Por muchos años perdí de vista a Gomezperalta. Sabía, de lejos, de sus experiencias en la judicatura por los caminos del derecho del trabajo.
Tiempos después, me llenó de gusto y orgullo su ascenso a la máxima responsabilidad laboral del país como secretario del Trabajo. Pude percibir sus esfuerzos sobrehumanos en las tareas de conciliación y amable composición de los litigios entre obreros y patrones. Asistí, a la distancia, a su sabia decisión de armar un grupo eficaz de colaboradores que, desde el seno de la secretaría y en las juntas de Conciliación integraron la avanzada de un laborismo consciente que defendió siempre los derechos de los trabajadores sin lesionar al sistema nacional de producción.
Los años pasaron y tiempo después la suerte me deparó volver a convivir con Manuel Gomezperalta en el desempeño cotidiano del servicio público en Petróleos Mexicanos.

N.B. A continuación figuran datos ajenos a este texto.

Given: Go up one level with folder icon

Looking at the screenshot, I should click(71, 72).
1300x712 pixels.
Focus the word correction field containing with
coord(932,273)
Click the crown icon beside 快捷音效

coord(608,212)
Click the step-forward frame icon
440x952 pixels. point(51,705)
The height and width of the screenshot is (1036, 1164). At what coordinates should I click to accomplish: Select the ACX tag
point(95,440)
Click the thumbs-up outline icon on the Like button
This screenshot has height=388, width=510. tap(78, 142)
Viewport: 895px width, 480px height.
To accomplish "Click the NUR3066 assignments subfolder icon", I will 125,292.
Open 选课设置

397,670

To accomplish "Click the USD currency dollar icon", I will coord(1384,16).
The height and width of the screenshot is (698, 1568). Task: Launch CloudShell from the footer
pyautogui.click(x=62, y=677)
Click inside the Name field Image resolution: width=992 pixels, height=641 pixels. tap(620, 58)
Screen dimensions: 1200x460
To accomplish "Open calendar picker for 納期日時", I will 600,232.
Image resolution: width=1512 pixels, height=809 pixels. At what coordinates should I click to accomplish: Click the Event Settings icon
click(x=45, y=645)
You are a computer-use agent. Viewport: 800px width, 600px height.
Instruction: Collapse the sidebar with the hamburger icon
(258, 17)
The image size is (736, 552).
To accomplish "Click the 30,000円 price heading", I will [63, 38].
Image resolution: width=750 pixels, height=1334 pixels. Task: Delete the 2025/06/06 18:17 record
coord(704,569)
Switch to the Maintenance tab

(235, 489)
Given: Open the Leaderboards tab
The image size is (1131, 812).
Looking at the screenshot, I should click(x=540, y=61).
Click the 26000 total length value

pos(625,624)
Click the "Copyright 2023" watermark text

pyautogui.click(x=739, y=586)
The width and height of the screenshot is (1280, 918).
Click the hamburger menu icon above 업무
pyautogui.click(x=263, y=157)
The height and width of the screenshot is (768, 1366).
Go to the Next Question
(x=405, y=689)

Compartimos una vez más esfuerzos y realizamos programas que, no tengo la menor duda, hicieron avanzar sensiblemente a la administración interna de esa noble y gran casa de los mexicanos que es nuestra empresa petrolera.
Durante el corto tiempo en que me correspondió el privilegio de colaborar a su lado, Manuel Gomezperalta Damirón me dio las más claras muestras de eficiencia y honestidad. Me mostró que el rigor administrativo y la fría disciplina del desempeño republicano pueden alternar con la calidez y la simpatía en el trato personal.
El rencuentro me produjo una inmensa satisfacción. Trabajé con gusto a su lado. Nunca tuve nada que reprocharle. Reconocí, en más de una ocasión, su recta actitud y su honesta disciplina en el manejo de los recursos de la empresa.
Tengo la certeza de que el juicio encaminado en su contra, con todo y los múltiples cargos de que se le ha hecho objeto se irá deshaciendo como trozo de hielo en las manos. Manuel es un mexicano de excelencia y no merece la agresión sufrida. Estoy seguro de que superará, sin dolores y sin resentimientos, esta injusta y dolorosa experiencia.